It’s easy to blame George W. Bush for this situation, and it wouldn’t be completely wrong to do so. But it was William Jefferson Clinton, lovable old Bill, whose welfare-to-work program kicked parents off Aid to Families with Dependent Children and into dead-end low-paying jobs which left them no time to take proper care of their kids. The welfare moms I knew in the sixties when my own kids were little, though they could never have competed in the job market, loved their kids and knew where they were most of the time, but most low-income parents today can’t manage that.  

The AFDC check made it possible in those days for some family member to be home after school—that’s now an unaffordable luxury for a growing number of families. Most of these families are not white, though some of them, like the mother of the unfortunate young man in Omaha, are. The parents of today’s kids of all races and in all income brackets would benefit from the program at the San Francisco “family club”, but few can afford it (fees start with a $2000 annual membership.)  

Even proven government programs like HeadStart have never come close to being fully funded and available to everyone. My oldest daughter was in one of the first HeadStart classes during Lyndon Johnson’s War on Poverty, since we were living on a graduate student’s stipend in a low-income minority neighborhood. It was spectacularly good, as good as the private nursery schools my younger children and grandchildren attended. If every child in Oakland could be in a program like that from age 2, and if every parent in Oakland made enough money in few enough hours on the job to have some energy left for parenting, fewer boys would end up on the streets and ultimately in jail. But we’ve chosen instead as a nation to give ever-bigger tax cuts to people who are already too rich.

• **Brief A**:
Could you return the portion of the passage on welfare and family support starting with "The AFDC check" and going on through "a $2000 annual membership.)", without changing a word?
• **Brief B**:
How would you render this sentence from the passage on welfare and family support in Spanish: "Even proven government programs like HeadStart have never come close to being fully funded and available to everyone."
The material after this point comes from a separate source.

• **Dataset**:
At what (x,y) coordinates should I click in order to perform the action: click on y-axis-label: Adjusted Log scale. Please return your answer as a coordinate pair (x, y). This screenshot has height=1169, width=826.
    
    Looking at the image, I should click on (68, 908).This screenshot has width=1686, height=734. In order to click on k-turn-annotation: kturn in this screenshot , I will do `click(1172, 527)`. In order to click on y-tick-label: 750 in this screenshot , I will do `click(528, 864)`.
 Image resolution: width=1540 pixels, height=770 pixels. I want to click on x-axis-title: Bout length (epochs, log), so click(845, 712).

• **Answer A**:
The AFDC check made it possible in those days for some family member to be home after school—that’s now an unaffordable luxury for a growing number of families. Most of these families are not white, though some of them, like the mother of the unfortunate young man in Omaha, are. The parents of today’s kids of all races and in all income brackets would benefit from the program at the San Francisco “family club”, but few can afford it (fees start with a $2000 annual membership.)

• **Answer B**:
Ni siquiera programas gubernamentales de eficacia comprobada como HeadStart han estado nunca cerca de recibir financiación completa y de estar al alcance de todos.